- Born: Emiliia Stepanivna Okhrymovych-Holubovska 30 May 1903 Lviv, Austria-Hungary (now Ukraine)
- Died: 3 October 1994 (aged 91) Karlovy Vary, Czech Republic
- Education: Oleksa Novakivskyi Art School

= Emiliia Okhrymovych-Holubovska =

Ukrainian artist (1903–1994)

	Emiliia Stepanivna Okhrymovych-Holubovska (Емілія Степанівна Охримович-Голубовська; 30 May 1903 – 3 October 1994) was a Ukrainian artist of decorative and applied arts.

==Biography==
Studied at the Oleksa Novakivskyi Art School. She lived in the artist's apartment with her husband, and after O. Novakivskyi's wife died, she was a tutor for his two sons.

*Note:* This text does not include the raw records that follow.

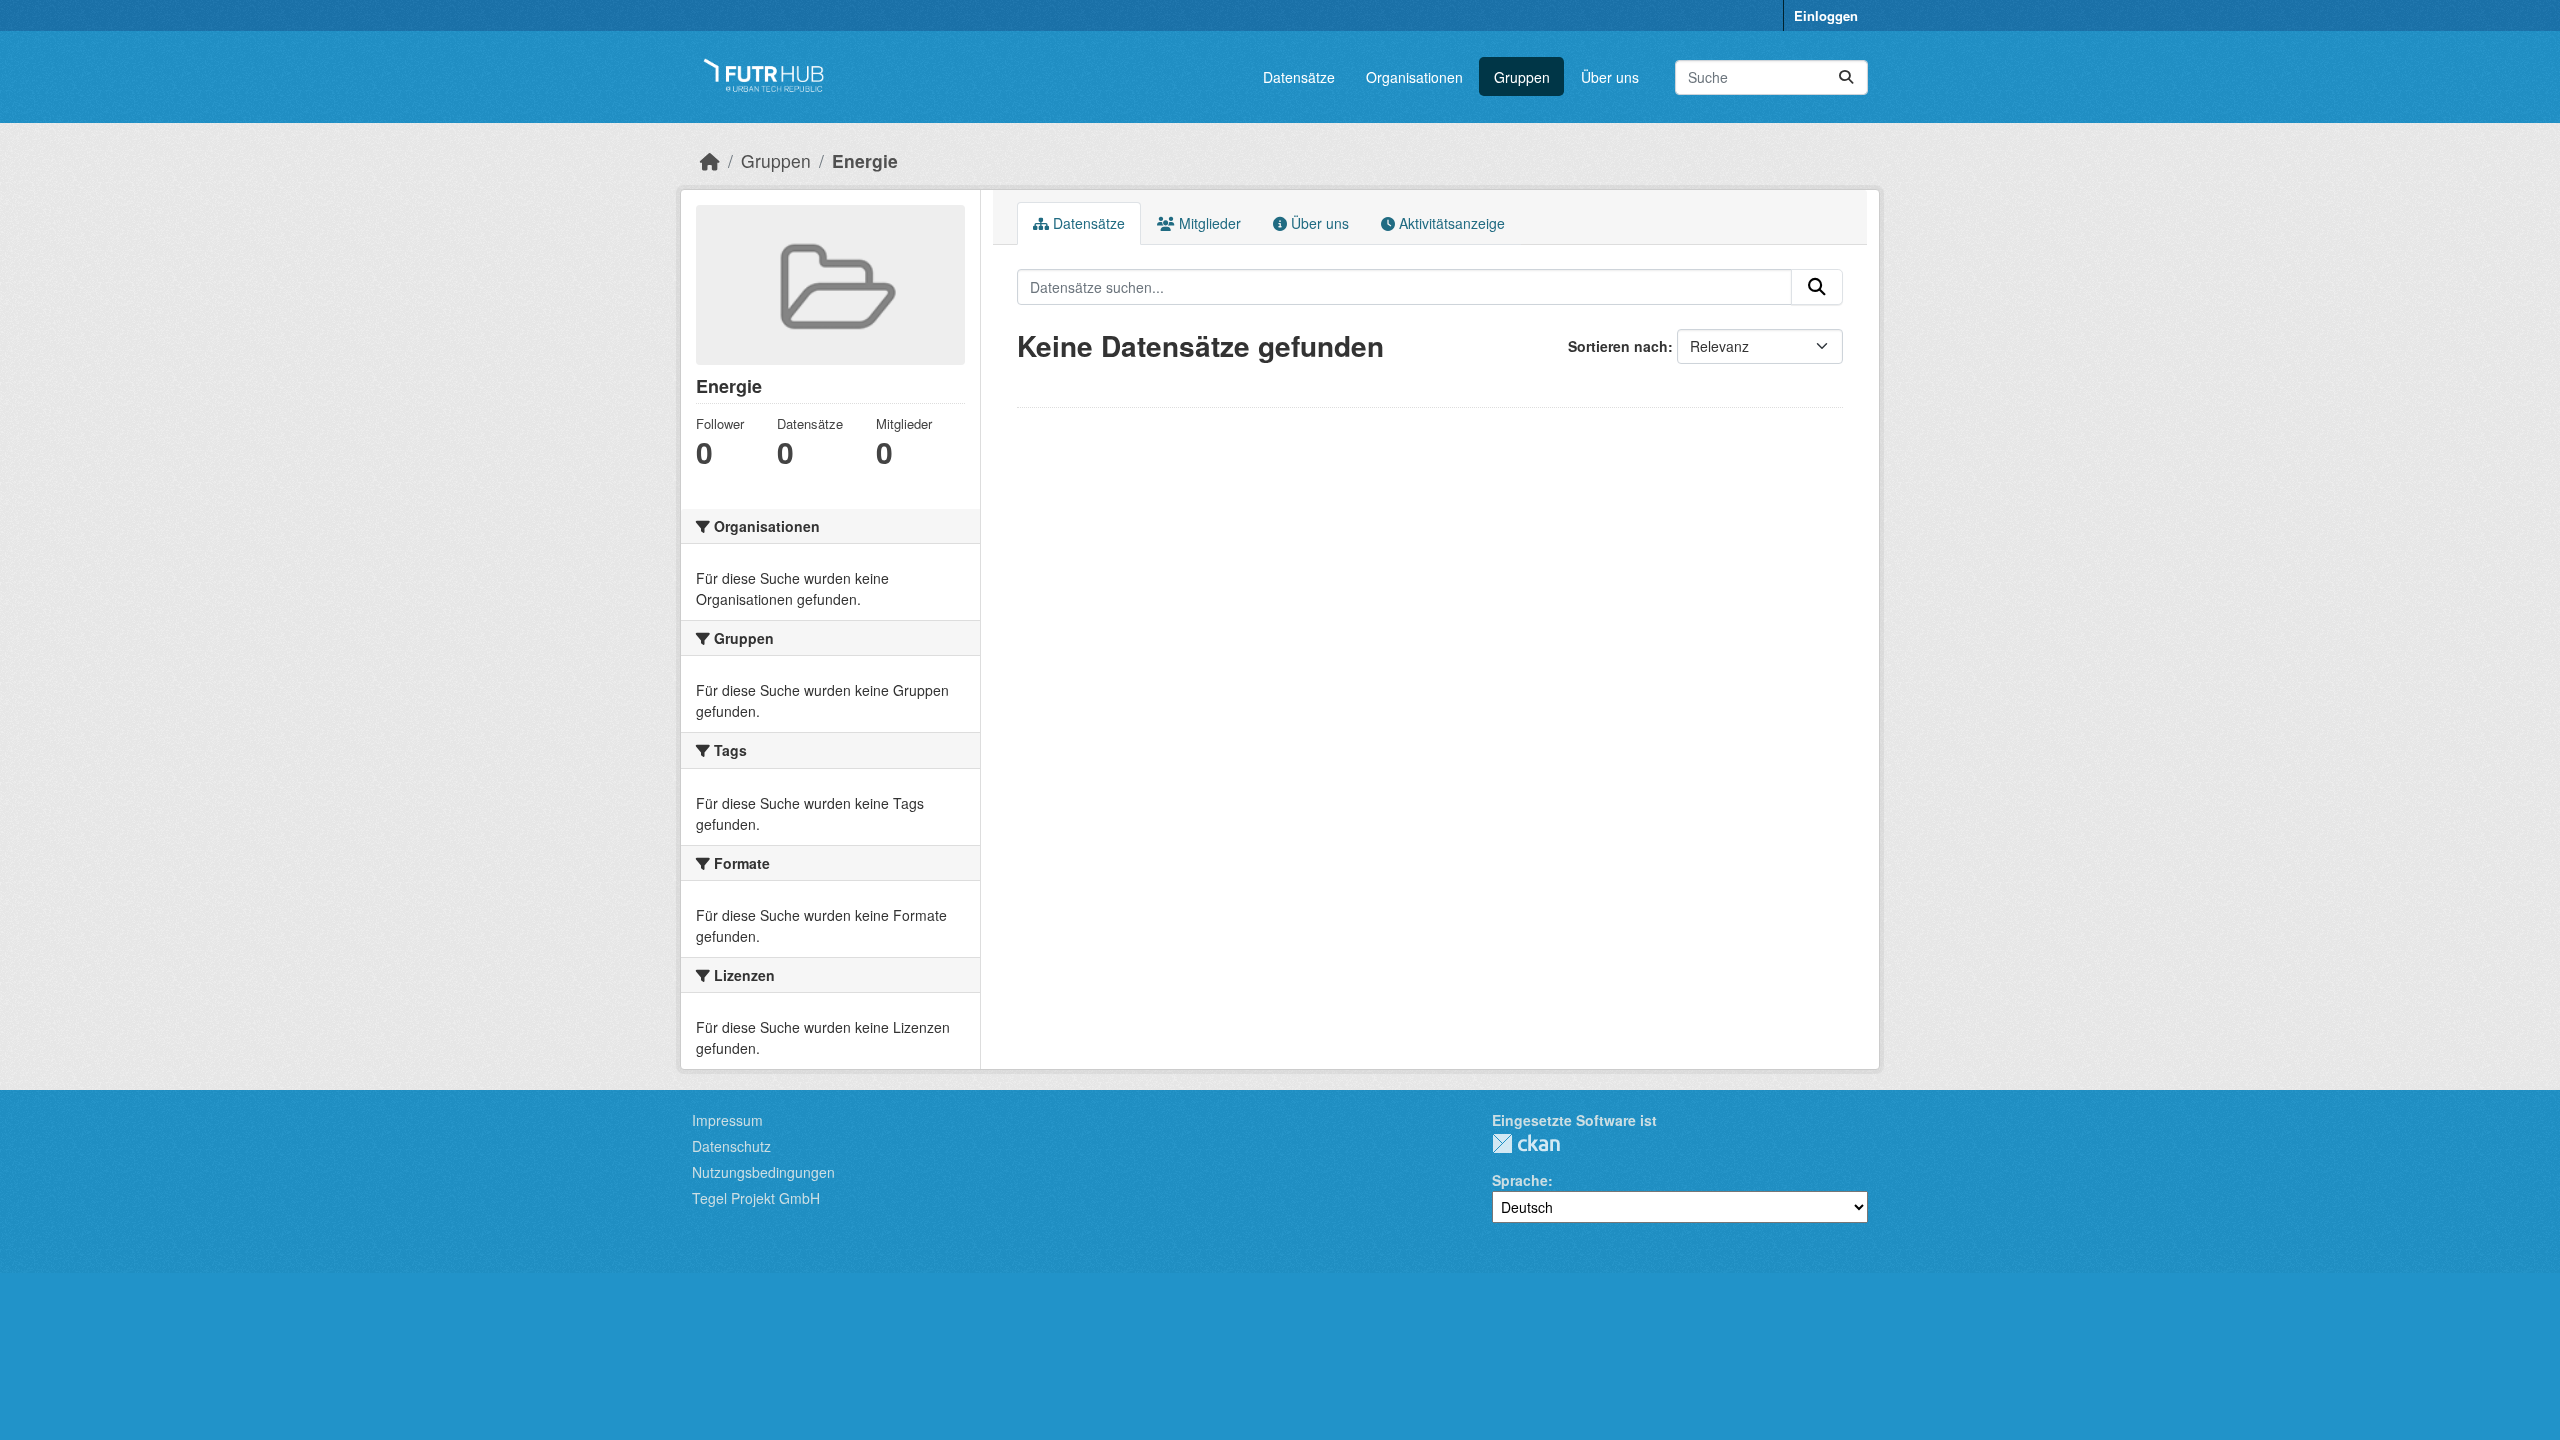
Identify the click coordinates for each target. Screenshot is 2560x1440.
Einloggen (1826, 15)
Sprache (1520, 1180)
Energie (865, 160)
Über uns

She worked as an artist at the National Museum in Lviv (1927–1928). For 14 years, she collaborated anonymously with the editorial board of the women's magazine "Nova Khata" (from 1925), for which she created fashionable designs of clothing and embroidered items (hoops, napkins, pillows, etc.) in the Ukrainian national style. In her works, she creatively embodied the motifs of Ukrainian folk ornamentation.

From the 1940s she lived in Germany; in 1945 she lived in Vejprty (Czechoslovakia). She kept part of her father's archive and the archive of Stanislav Dnistrianskyi.

Died on 3 October 1994 in Karlovy Vary (Czech Republic). In 2001 she was reburied in Lviv.

Daughter of Stepan Rudnytskyi, wife of Ivan Okhrymovych.